Our conversation eventually turned to Sara and the police investigation. According to Jonathan, the police still seemed concerned that there was a link between the attack and the prostitute killer.

“He's been awfully busy, then,” I pointed out. “I just saw a headline in the evening paper about another murder. Did you find out more about why they think there's a connection? There's a big difference between a student getting hit on the head and prostitutes being strangled.”

“I know. I'm hoping to get more detail tomorrow.”

“What's going on with the crime rate around here, anyhow?” I asked.

“Boston may not be New York, but it is a big city and it has all of the problems of any big city. There are a lot of lowlifes around getting into all sorts of trouble.”

The word
lowlife
made me think of the Creepy Violent Stalker. “What did the police say about the letters she was getting?”

“The love letters? They're looking them over, but they didn't seem too excited.”

“Really?
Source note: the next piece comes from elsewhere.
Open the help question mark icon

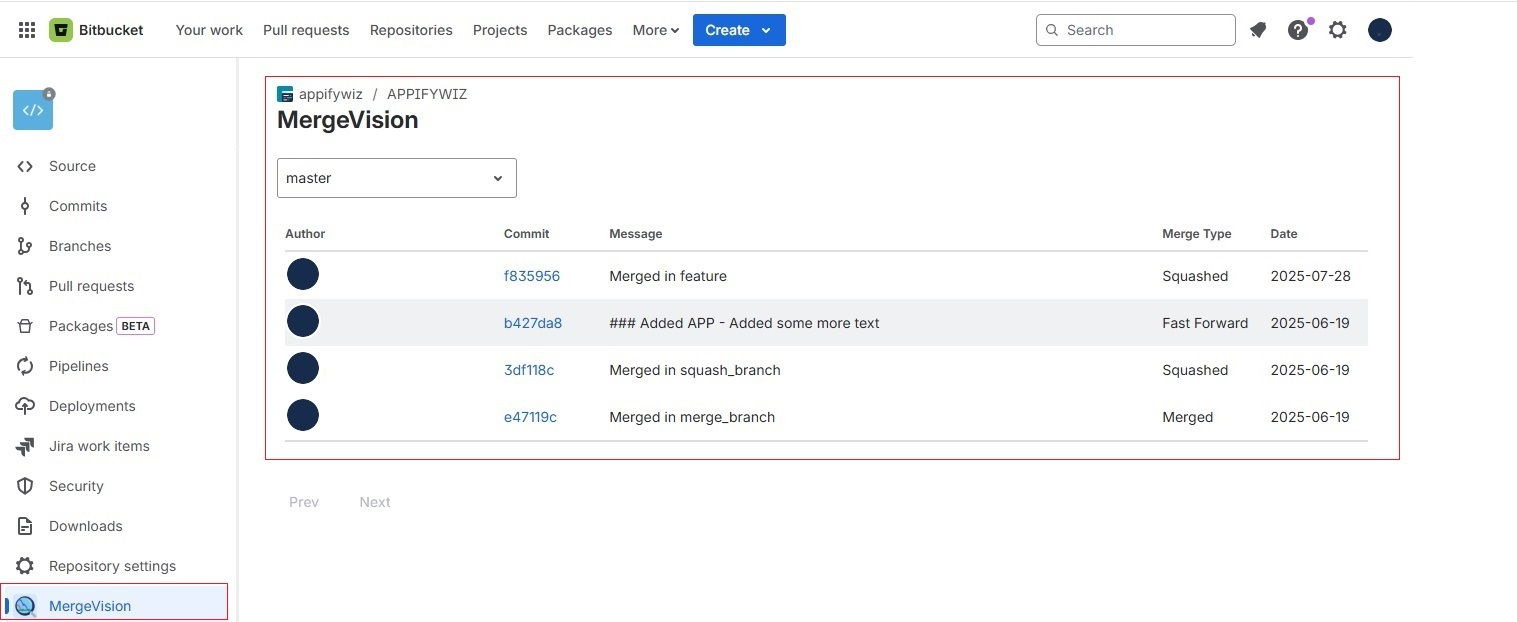coord(1298,30)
They don't think there's a stalker angle to this?”

“I don't know.” He shrugged again. “As I said before, the letters looked pretty harmless to me.”

“But you never know.”

“Of course not,” he answered. “Still, there are a lot of other paths to explore.”

“Besides the stalker?”

“I don't know if I'd call him a stalker. Probably just an anonymous admirer.”
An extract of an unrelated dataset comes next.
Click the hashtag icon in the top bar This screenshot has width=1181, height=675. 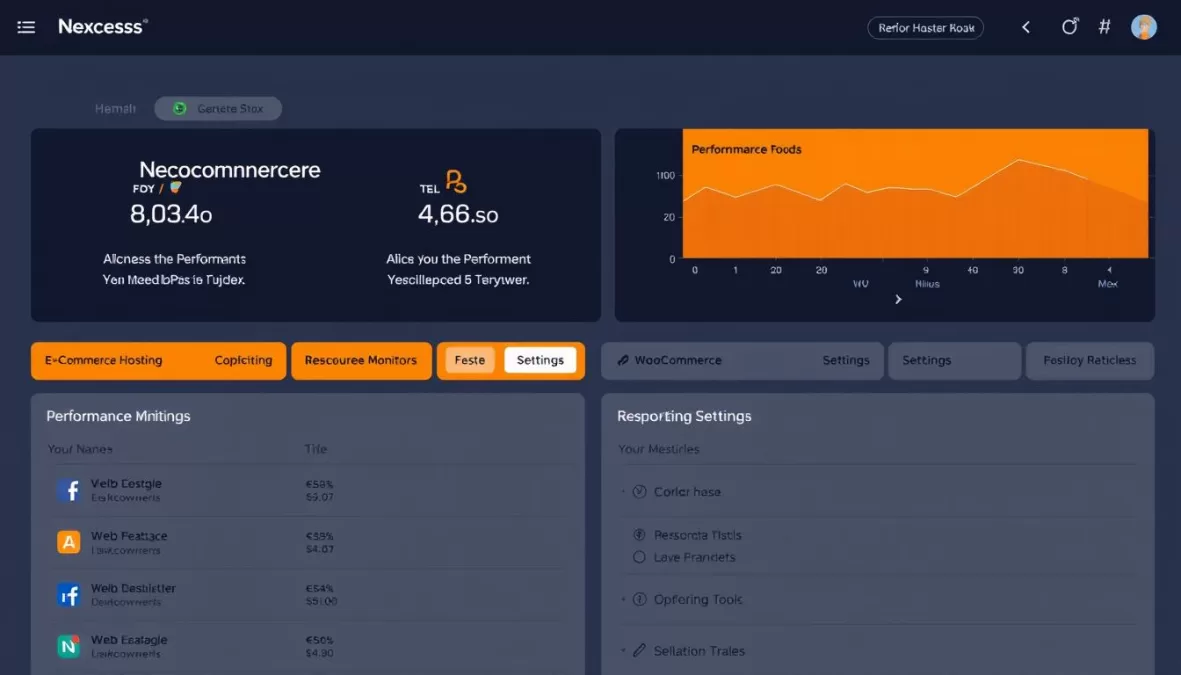(x=1104, y=26)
“I hope that's true. So, what's your theory?”

“Well, I don't have one, really, but I've been thinking. Much as Sara keeps a pretty low profile, she's high profile by definition. I mean she's smart, she's beautiful and she's an heiress. I could imagine that a lot of people would be jealous of her.”
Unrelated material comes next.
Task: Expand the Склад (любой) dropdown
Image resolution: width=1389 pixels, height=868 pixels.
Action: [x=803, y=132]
“What do you mean?” I asked, although his words instantly brought to mind my chat that afternoon with Gabrielle LeFavre.

“I'm not sure if I know. But let's say you're somebody who doesn't have all of the things that Sara has but has worked really hard to get to business school. You'd probably be pretty jealous.” Gabrielle sure was, I thought.

“Sara's worked hard,” I pointed out. “She definitely pulled more than her fair share of all-nighters when she interned at my firm last summer.”

“Sure. And I've seen her in class, and she's always well prepared. But there are still people who would envy who she is and what she has. She's going to be CEO of a major company, sooner rather than later, and while we recognize that the path that's gotten her there hasn't necessarily been the smoothest, some people might not be so sympathetic. And HBS is an incredibly competitive and stressful place—people lose perspective.”

Gabrielle definitely appeared to have lost perspective. That that sort of envy could trigger an attack seemed even more far-fetched now that I'd had two beers and a healthy portion of curry in me than it had that afternoon, but it was interesting to hear Jonathan put forth a similar theory. “So, you think Sara could be a symbol of some sort to an unhinged underdog type?”

“I know, it's crazy. But you know what it's like on campus.”

“Yes. Especially during Hell Week.”

“Anyhow, that's what I've been wondering about. It's probably stupid—I'm a professor, not a detective,” he said with a self-deprecating smile. “So, what about you? Do you have any ideas?”

I washed down an especially fiery bite of vindaloo with a sip of beer. “Aside from the letter-writing stalker?”

“I doubt he's a stalker.”

“No,” I admitted, “I'm fresh out of ideas. Frankly, I'm more worried about Sara's company.”

“Grenthaler Media?”

“Yes. There have been some weird things going on with the stock.” I gave Jonathan a brief summary of the conversation I'd had with Sara on Wednesday night and the research I'd done that afternoon.

“I don't know what it's all about, and it's probably nothing,” I concluded, “but I'm trying to gather some more information.”